We have an incredible support system from both family and friends. We are all very close and everyone looks out for one another. When someone needs help with anything, no matter how small or large, they are the first to step up and offer their help. We are all there to share the good times as well as any bad times. We have all been there to celebrate marriages, births, graduations, and even in mourning all the lives of those we’ve lost along the way. We have both come from very large family backgrounds that have shaped who we have become as adults. Without those connections, we wouldn’t be the people we are. The love and support of our families have really become the foundation of how we want to raise our own children.
We live in a quiet suburban neighborhood close to the school system. We also live relatively close to the beach, many hiking trails, and two different universities. Our home sits on a half-acre lot and has a large fenced-in backyard for plenty of outdoor activities for kids as well as our fur-babies. Our home is close enough to Chicago that we can indulge in one of our favorite traditions, which is to travel by train to see all the Christmas lights, festivals, White Sox baseballs games, and museums as much we can.
We have the kindest neighbors who are always willing to lend us a hand if we ever need it. One of our neighbors is elderly and we like to share meals together out on the back porch in the summertime. He is known as the neighborhood farmer because he has a large vegetable garden he tends and then makes his way up and down the street with a wagon passing out vegetables to all the neighbors. Because we are his favorites, we always get the first pick! Our neighbors across the street are always willing to help when needed, and vice versa, even if it is to grab the mail while on vacation for each other. Our neighbors on the other side of our house have two daughters who love to ride their bikes throughout the neighborhood and have lemonade stands in the summer. We share cookouts in the summertime and always at least one dessert during the holidays. We all share and take turns plowing each other’s driveways of snow; it’s usually a race to see who gets the snow blower out of the garage first!

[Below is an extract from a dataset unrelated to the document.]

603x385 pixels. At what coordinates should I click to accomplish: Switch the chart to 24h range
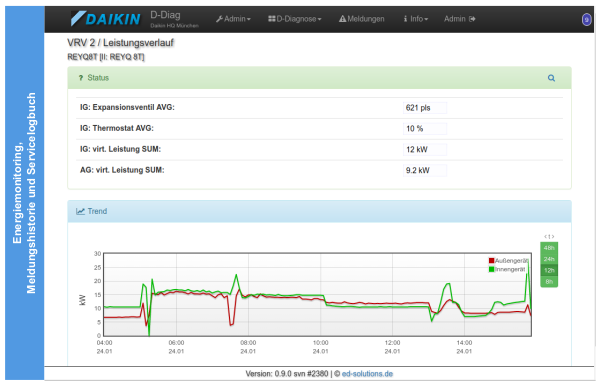(x=549, y=259)
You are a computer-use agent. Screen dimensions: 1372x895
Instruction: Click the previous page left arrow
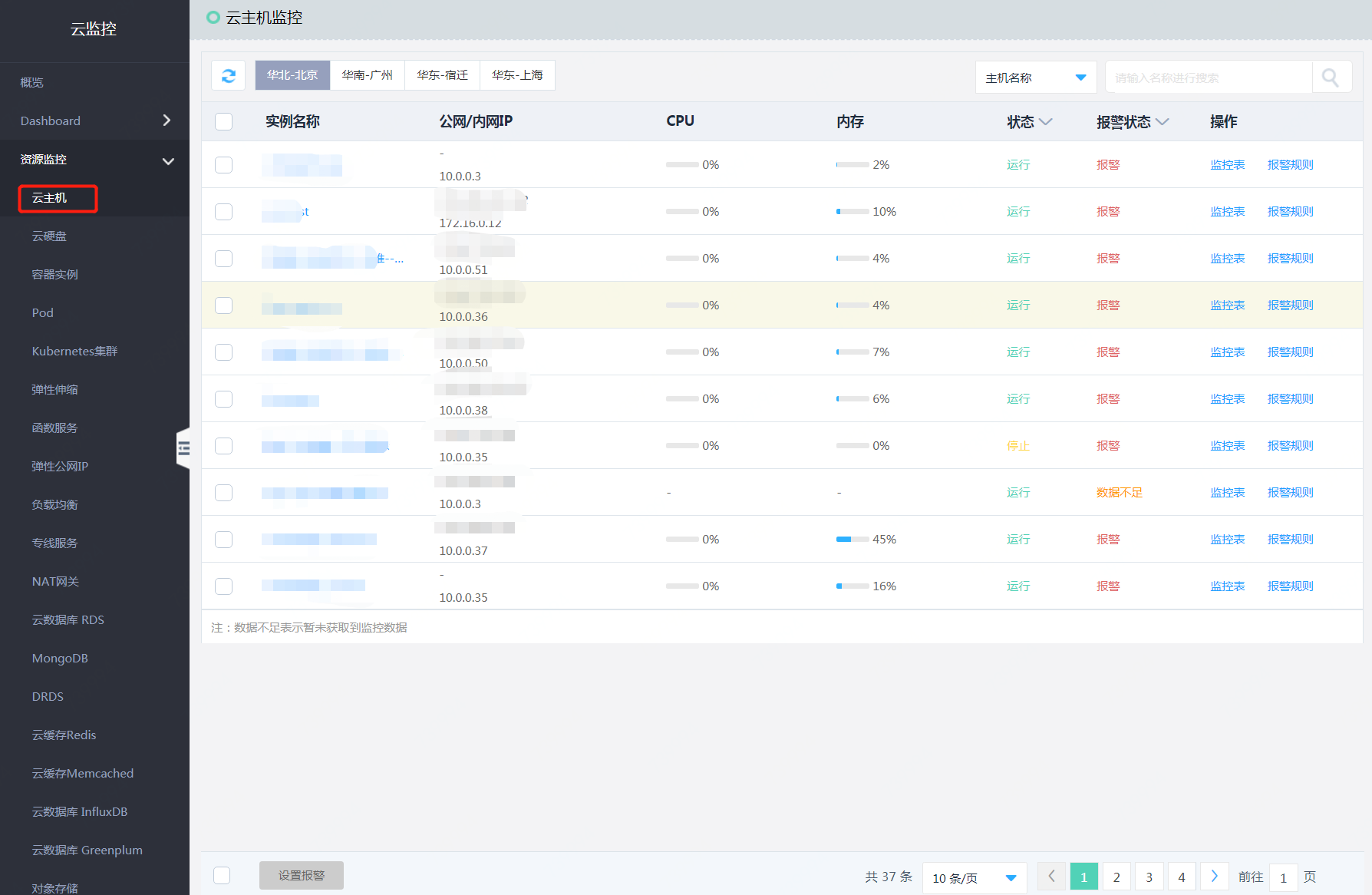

One of our main goals as adoptive parents is to provide a loving, stable, nurturing home for a child. We hope to be able to fill them with self-confidence and be there to guide them into becoming emotionally, physically, and financially stable adults. We believe anything is possible if given the right tools to succeed in life. And we want to be able to be those parents for a child.
Because we feel we have great senses of humor, we want to make sure a child not only feels fiercely loved, but also be able to help bring out their unique personality traits. We want to provide every opportunity for a child to explore all their interests and talents and be well-rounded individuals who care about others and their community.
While Kelley was raised and brought up in the Catholic faith, Patrick was not. We attend church but not on a regular basis. While there are a lot of beliefs within the religion that we don’t agree with, this doesn’t deter us from believing in God and being a good people. We want our children to grow up with a good foundation but also to know that we will respect if their choice of faith is different than ours.
We want you to know that after years of infertility, we chose adoption because we feel we would make wonderful parents and have a lot to offer a child. Our relationship has grown stronger because of everything we have gone through.
Our home is open and ready for a baby. We hope to have a relationship with you; raising a child to know that they have not only adoptive, but biological families who want the best in life for them and their future.